Мы рванулись по следу чуть ли не бегом (снег был еще неглубок в эту пору, особенно в чистом поле) и так добежали до низких кустиков. Нам казалось, что вот тут он и лежит, – как только раздвинем кусты, сразу и увидим. Но кустики пришлось пройти насквозь, снова открылось поле. Кровавый след пересекал его, уводя в седой от инея, но все-таки черный по сравнению с березняком ельник.
– Нет, ребята, так не годится, – скомандовал запыхавшийся не меньше нас всех Манечкин. – Предстоит длительная погоня. Не торопясь. Тут, брат, на терпении – кто кого! Он обязательно где-нибудь ляжет. Не может не лечь. Я его очень хорошо знаю.
Началась самая длинная и самая скучная часть нашей охоты. Первоначальная горячность прошла. Начинала сказываться усталость, первые признаки усталости, которые, конечно, проходят, забываются на длинном пути.
Если бы нам сказали сразу, что придется брести по снежной белизне двадцать пять километров до самого вечера, то, может быть, мы, кто знает, плюнули бы на все (уж бухгалтер-то во всяком случае плюнул бы!), но мы ничего не знали, кроме того, что нужно идти вперед.
Манечкин, как заправский следопыт, сообщил:
– Видите – снег на ходу хватал. Выдыхается. И розовая пена с губы. Дойдет.
– Дерсу Узала, – шутил о Манечкине начитанный директорский шофер.

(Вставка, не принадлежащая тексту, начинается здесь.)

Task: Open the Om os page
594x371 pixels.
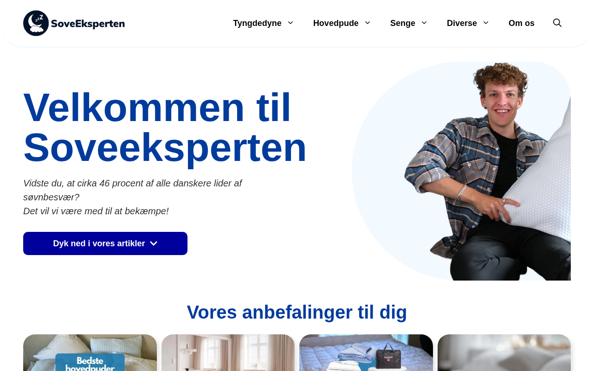Action: tap(522, 23)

Хорошо еще, что не упрекали меня за мои, в общем-то, крайне неудачные выстрелы. Манечкин, шедший впереди всех, радостно закричал:
– Ага, вот он… Лежал… Ничего… Мы его дожмем! Тут, брат, на терпении, кто кого перетерпит.
Под развесистой елкой розовая, в красных пятнах, лежка зверя. И тут он, лежа, хватал губами снег, отдыхал, минуту ли, пять ли минут – кто знает! Постепенно, с усталостью, мне становилось все жальче и жальче лося. Такой гордый, такой красивый, такой свободный – и в таком обреченном, унизительном положении. Обернулся бы, что ли! Бросился бы навстречу врагам. Конечно, мы бы его добили наверняка. И так, наверно, добьем. Лучше бы ему погибнуть в затуманенном яростном исступлении. Но значит, он исполнял какой-то лесной лосиный закон. Может быть, один из главных законов в лосиной жизни. Закон этот мудр. Он велит ему уходить все дальше и дальше.

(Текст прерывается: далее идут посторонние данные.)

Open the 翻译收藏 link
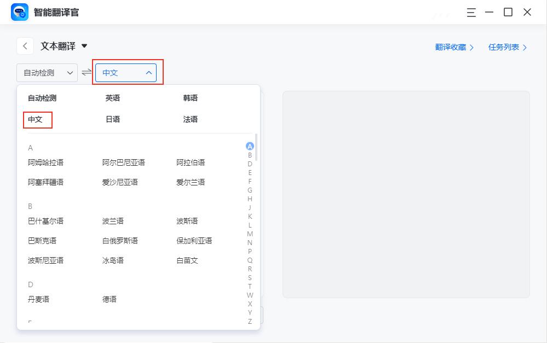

Понял я также всю жуть, весь ужас медленной, уверенной погони. Своим чередом проходит зимний день. Небо заволокло ровной серенькой пеленой. Скоро начнет потихонечку смеркаться – велик ли день в декабре! К четырем часам пополудни опускается сумеречная темнота. А мы все идем и идем. Если бы мы бежали в порыве и азарте, давно бы выдохлись и прекратили погоню. Но мы не бежим. Мы – хитрее, опытнее, злее лося. Мы идем не торопясь, отдыхаем иногда на пеньках, счистив с них шапки снега, перекуриваем. Шофер либо Манечкин успевают рассказать какой-нибудь анекдот, после которого рассказчик хохочет, а остальные говорят многозначительно: «М-да, бывает! Кто только сочиняет эти анекдоты!»
Мы не торопимся, и в этом весь ужас для преследуемого зверя. Уже три раза ложился он отдыхать, и все короче расстояние между его остановками. Может быть, он надеется выиграть время до темноты? Напрасный труд. Завтра мы начнем погоню с вечернего места, и снова будет у нас в распоряжении целый зимний день. Снова ему идти и терять кровь. Впрочем, скорее всего, он сдохнет ночью. Да нет, почему же? Хватит и этого дня. Немножко поднажмем и догоним.
Пятый раз ложился лось отдыхать и прошел от четвертой лежки каких-нибудь полтора километра. Манечкин дал знак идти осторожнее и молча. Зверь близко. Может броситься из-за кустов в смертельном отчаянии, хоть на одном ненавистном ему двуногом враге отыграться всласть, распоров как железным плугом.
И правда, зверь начал ложиться через каждые сто шагов. Не успеет прилечь шаги и голоса. Нужно снова подниматься на странно ослабевшие, чужие ноги и хотя бы ползком, хотя бы на брюхе уходить, уходить, уходить.